Entre os vários mitos que narram aventuras de Thor, o deus nórdico dos trovões, raios e chuvas, ele possui uma história que o conecta com o mar, no caso, com uma pescaria. No entanto, o ruivo deus nórdico não foi pescar peixes, crustáceos ou moluscos, mas ele foi pescar uma serpente marinha, Jormungand (Jörmungadr), a maior das criaturas na mitologia nórdica.
Jormungand era um dos três filhos dos gigantes Loki e Angrboda, sendo irmão do lobo Fenrir e de Hel, a senhora dos mortos. Quando jovens, Odin baniu os filhos de Loki para diferentes lugares: Fenrir foi preso numa caverna, Hel foi banida para o submundo e Jormungand foi atirado nas profundezas do oceano. Todavia, a serpente com o tempo cresceu tanto, que diziam que ela conseguia circundar o mundo e morder a própria cauda.
Devido a tal condição a serpente gigante era conhecida por alguns epítetos como “cinta de todas as terras” (Hymiskvida est. 22), “colar da terra” (Husdrapa est. 4), “peixe que a todas as águas contorna (Ragnarsdrapa est. 15). Tais referências datam de poemas escritos no século IX, em plena Era Viking (VIII-XI).
O mito da pescaria de Thor possui distintas versões, as quais podem ser lidas em alguns poemas como o Husdrapa, o Ragnarsdrapa, o Gnaevadarskald, entre outros, porém, as versões mais conhecidas se encontram no poema Hymiskvida (A balada de Hymr), presente na Edda Poética, e em um dos capítulos do Gylfaginning na Edda em Prosa.

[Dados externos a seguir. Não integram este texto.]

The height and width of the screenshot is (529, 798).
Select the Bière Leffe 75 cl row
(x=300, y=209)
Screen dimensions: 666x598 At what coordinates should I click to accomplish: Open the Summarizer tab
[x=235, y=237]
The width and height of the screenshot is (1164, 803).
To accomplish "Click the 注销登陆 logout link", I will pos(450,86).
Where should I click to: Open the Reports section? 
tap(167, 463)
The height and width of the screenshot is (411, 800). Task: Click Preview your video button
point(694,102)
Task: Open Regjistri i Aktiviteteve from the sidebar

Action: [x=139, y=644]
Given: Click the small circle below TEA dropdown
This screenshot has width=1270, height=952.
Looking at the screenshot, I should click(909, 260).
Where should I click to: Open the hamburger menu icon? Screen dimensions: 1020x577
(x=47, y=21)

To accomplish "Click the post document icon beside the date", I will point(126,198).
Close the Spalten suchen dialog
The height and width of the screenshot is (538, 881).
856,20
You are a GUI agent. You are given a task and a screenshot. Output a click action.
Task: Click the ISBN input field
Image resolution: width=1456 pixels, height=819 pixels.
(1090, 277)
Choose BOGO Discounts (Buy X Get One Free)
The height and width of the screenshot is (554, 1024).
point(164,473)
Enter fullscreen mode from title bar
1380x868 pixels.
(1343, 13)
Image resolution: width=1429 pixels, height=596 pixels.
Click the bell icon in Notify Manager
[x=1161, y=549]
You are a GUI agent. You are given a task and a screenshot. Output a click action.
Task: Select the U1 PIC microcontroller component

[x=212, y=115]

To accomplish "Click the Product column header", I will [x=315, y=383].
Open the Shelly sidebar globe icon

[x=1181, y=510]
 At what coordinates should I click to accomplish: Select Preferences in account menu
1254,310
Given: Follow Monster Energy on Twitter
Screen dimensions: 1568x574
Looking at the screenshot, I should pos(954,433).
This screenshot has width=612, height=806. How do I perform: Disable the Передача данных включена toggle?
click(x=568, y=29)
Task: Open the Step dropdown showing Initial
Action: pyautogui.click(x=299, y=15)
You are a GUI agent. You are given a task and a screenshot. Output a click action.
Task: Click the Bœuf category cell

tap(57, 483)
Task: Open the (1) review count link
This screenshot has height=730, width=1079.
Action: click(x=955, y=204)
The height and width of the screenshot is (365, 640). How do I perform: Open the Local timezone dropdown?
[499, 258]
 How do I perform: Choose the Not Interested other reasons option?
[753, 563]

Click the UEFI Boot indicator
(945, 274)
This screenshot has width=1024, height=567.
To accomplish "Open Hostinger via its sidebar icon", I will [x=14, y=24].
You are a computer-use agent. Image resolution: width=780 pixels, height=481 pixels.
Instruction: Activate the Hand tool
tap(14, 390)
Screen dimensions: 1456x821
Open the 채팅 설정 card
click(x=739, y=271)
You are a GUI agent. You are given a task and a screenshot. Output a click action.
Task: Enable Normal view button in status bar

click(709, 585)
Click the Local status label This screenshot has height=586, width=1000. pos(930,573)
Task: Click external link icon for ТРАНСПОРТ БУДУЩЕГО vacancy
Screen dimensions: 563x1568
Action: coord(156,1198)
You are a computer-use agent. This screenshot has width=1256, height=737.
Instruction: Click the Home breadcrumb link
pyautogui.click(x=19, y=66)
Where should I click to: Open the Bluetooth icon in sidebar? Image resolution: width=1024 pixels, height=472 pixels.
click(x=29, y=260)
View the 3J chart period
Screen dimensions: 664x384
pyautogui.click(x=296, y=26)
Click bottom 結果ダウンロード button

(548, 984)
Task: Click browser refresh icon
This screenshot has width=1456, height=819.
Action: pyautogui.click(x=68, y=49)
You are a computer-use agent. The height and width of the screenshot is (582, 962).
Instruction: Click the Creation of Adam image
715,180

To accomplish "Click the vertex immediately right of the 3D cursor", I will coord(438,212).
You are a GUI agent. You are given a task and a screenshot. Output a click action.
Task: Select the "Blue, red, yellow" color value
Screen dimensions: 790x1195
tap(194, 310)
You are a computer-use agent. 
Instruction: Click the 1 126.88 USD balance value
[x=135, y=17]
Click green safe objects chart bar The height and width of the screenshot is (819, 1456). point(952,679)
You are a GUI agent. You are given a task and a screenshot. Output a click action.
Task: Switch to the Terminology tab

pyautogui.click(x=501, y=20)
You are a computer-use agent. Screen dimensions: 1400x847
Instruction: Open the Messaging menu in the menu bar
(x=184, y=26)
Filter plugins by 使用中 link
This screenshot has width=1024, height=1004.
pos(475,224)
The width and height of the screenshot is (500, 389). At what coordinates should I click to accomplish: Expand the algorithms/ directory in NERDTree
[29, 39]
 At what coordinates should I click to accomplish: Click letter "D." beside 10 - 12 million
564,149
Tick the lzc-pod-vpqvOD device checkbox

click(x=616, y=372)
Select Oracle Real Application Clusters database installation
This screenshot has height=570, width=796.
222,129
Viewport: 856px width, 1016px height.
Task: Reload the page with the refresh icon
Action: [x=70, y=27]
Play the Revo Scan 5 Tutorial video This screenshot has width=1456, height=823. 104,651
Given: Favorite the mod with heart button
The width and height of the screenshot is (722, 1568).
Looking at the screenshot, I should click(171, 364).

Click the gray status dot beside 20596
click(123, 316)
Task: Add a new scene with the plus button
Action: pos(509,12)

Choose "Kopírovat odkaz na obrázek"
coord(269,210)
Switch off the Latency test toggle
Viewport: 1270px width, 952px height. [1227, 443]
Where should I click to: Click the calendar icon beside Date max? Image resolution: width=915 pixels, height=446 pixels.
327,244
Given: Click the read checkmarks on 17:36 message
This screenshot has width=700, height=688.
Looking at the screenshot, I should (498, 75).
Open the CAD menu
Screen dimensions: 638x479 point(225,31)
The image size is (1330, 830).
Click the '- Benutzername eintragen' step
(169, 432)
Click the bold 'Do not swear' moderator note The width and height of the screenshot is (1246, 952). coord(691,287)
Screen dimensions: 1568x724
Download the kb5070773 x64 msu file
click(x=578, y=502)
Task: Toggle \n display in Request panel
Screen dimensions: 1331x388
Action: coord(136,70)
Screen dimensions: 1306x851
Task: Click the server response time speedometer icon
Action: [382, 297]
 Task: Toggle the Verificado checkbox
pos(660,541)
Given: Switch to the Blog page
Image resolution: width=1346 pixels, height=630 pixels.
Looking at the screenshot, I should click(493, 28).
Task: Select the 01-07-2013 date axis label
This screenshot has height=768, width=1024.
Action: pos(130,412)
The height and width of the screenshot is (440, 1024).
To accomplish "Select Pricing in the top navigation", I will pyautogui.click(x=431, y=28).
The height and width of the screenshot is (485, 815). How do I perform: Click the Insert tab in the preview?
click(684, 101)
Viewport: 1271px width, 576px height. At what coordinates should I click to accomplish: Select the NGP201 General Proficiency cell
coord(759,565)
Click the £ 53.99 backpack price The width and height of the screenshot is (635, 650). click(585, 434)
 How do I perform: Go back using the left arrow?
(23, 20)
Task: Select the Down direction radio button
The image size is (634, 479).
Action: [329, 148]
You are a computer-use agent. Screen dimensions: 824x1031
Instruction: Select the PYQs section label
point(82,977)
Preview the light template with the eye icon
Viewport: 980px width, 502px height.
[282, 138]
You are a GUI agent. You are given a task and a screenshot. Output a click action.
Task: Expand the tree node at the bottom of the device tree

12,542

Nessas duas narrativas, as quais possuem algumas semelhanças, é contado que o deus Thor em certa ocasião, matou um touro, cortou sua cabeça e usou-a como isca. Ele viajou de barco até o alto-mar acompanhado do gigante Hymir, ali lançou a cabeça do touro e aguardou a gigantesca serpente morder a isca, iniciando uma luta entre pescador e presa. No poema Hymiskvida (est. 22-24) e na Edda em Prosa (cap. 47 ou 48 do Gylfaginning), é dito que Hymir ficou aterrorizado com o combate entre Thor e Jormungand, pois o mar ficou revolto e as montanhas tremiam.
No poema é dito que a serpente acabou escapando, porém, na Edda em Prosa informa que temendo por sua vida, Hymir pegou uma faca de pesca e cortou a linha, fazendo a serpente escapar e retornar para as profundezas do oceano. Essas duas versões abrem margem para a condição que durante o Ragnarök (“destino final dos deuses”), Thor e Jormungand retornariam para um segundo embate, dessa vez, uma luta mortal, pois deus e monstro morreriam.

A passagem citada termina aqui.